I am skeptical of filmed opera. Its simply because I am training myself to appreciate cinematic effect. It seems that some training is required and you need to put about as much into watching as the artists did in filming. Opera is a whole different beast, musically oriented, requiring altogether different work and expertise. Filmed opera is pictures attached to music only. It must be very hard to find an expression that has both richnesses. Some of "Tales of Hoffman" worked for me.

This does as well, pretty much for the whole thing. Its because the music and the film were made separately, by altogether different artists; each one competent. Virtually nothing in the cinematic side of this is overly clever or obvious. But it holds its own because so much of the story is not in the libretto.

The structural problem with opera is that the action on stage, regardless of how lush and exaggerated, is that it is never connected to the power of the music in any way other than by association. Film, when done well, does integrated the emotional and narrative powers of vision and sound in an intimate way, so there is an inherent advantage to this project.

The visuals revolves around the power of the actress who plays a character more like Lady Chatterly than Lady MacBeth. It is important that she (the character) be obvious to what is around her, so its okay that the actress is as well.

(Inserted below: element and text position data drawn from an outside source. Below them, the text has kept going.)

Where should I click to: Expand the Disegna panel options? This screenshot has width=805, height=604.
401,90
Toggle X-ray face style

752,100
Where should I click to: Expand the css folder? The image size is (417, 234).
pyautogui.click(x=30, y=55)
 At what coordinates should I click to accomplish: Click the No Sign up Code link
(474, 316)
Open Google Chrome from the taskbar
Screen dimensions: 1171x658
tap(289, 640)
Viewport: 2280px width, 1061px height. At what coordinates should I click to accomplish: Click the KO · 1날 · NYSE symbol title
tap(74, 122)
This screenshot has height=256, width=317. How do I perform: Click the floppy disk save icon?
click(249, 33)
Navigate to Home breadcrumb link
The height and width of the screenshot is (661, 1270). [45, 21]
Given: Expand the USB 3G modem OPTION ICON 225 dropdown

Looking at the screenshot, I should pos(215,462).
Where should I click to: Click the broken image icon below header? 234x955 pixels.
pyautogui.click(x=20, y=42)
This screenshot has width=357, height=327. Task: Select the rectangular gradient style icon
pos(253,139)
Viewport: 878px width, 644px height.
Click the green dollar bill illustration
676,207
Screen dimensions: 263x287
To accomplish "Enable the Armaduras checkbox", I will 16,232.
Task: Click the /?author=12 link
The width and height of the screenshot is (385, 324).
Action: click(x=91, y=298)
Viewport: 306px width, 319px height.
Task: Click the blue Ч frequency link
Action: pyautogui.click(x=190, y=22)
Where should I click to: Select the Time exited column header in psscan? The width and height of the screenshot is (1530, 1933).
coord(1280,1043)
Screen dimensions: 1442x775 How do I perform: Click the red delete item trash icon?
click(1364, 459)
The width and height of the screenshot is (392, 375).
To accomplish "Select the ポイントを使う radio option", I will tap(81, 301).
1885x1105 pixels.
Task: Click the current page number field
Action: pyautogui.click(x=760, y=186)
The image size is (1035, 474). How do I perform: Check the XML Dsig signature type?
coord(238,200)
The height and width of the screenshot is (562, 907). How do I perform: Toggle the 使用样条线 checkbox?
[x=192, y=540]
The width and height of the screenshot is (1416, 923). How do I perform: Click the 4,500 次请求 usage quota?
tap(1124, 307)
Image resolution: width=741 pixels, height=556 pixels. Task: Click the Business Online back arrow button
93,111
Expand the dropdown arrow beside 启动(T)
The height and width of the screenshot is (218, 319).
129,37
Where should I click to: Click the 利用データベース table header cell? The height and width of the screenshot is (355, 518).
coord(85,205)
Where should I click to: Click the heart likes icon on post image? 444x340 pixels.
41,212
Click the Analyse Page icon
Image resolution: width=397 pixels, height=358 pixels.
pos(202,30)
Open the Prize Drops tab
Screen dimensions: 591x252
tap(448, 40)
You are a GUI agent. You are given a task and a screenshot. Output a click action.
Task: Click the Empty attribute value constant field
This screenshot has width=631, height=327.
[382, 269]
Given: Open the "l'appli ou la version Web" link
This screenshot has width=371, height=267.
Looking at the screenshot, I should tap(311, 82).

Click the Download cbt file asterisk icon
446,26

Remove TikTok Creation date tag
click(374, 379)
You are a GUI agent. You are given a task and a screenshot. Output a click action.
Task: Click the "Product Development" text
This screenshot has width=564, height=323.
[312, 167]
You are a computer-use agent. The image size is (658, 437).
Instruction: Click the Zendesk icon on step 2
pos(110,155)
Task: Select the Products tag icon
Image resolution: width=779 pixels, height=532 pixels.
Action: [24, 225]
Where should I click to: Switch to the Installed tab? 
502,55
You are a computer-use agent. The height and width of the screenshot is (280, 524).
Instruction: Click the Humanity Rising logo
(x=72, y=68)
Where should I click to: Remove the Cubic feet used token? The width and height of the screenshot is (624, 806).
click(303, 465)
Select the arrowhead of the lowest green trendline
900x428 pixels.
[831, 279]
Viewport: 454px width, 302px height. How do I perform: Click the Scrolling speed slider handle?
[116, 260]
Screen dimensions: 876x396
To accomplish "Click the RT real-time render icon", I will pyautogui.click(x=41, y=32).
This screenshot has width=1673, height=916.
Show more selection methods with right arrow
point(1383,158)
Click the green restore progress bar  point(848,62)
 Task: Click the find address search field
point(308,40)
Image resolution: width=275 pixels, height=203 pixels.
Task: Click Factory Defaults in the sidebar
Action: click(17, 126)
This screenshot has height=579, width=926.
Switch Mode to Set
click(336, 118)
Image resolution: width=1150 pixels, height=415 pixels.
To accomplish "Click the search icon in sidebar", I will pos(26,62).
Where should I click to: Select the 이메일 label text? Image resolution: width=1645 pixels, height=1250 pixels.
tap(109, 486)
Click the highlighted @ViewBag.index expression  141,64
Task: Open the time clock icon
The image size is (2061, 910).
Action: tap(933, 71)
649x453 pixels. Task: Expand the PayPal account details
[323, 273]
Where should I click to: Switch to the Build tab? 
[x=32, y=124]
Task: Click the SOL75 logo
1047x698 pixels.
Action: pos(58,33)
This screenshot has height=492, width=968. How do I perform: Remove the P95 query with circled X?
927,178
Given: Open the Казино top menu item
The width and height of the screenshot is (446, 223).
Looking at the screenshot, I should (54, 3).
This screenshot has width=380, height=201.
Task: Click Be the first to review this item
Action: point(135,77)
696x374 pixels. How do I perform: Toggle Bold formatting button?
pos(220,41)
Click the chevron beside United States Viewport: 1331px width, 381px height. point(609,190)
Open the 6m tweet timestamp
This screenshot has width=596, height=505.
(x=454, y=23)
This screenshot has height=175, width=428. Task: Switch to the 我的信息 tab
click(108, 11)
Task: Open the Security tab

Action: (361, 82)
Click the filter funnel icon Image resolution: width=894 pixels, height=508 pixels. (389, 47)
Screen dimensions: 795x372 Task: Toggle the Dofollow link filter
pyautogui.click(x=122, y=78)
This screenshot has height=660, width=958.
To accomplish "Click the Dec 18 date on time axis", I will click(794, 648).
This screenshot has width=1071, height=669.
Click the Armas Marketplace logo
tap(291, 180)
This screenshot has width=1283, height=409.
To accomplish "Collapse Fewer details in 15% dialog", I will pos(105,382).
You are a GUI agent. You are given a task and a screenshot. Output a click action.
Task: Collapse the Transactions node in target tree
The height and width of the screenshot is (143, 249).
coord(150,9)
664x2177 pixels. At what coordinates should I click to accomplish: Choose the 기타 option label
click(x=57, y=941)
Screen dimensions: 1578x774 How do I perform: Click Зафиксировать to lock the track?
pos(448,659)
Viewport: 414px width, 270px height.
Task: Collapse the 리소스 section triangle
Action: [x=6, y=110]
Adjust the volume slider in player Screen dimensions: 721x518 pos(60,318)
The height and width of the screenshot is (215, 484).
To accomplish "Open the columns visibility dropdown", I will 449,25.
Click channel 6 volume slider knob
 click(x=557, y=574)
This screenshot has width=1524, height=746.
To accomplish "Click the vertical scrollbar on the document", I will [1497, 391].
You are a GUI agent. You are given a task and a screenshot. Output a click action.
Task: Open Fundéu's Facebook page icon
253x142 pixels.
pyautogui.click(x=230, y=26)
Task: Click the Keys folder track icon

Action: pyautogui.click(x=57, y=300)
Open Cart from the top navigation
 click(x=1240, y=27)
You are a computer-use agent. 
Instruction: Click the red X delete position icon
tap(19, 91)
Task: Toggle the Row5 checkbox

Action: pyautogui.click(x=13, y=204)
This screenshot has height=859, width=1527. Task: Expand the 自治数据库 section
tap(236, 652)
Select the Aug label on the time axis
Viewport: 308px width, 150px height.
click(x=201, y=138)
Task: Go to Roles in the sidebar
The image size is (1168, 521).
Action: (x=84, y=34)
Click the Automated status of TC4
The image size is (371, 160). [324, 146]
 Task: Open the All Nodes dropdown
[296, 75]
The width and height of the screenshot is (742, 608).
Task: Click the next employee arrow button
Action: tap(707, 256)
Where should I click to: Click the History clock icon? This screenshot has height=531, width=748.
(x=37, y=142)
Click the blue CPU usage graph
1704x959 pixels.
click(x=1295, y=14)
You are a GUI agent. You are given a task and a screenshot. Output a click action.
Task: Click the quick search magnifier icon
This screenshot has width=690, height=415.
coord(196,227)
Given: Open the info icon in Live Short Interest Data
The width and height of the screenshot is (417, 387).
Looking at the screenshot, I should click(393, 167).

She seems to have been chosen because she has huge breasts (being a former Eastern European Playmate), is fine playing nude and in aggressive sex scenes (ditto), and is redheaded.

This latter is no small deal, and in this case is used to make her face show better with the darkish, dramatic lighting that is used to remind us that this is serious-classical-music. Well, it is, though not as complex as say, his piano preludes and fugues.

Ted's Evaluation -- 2 of 3: Has some interesting elements.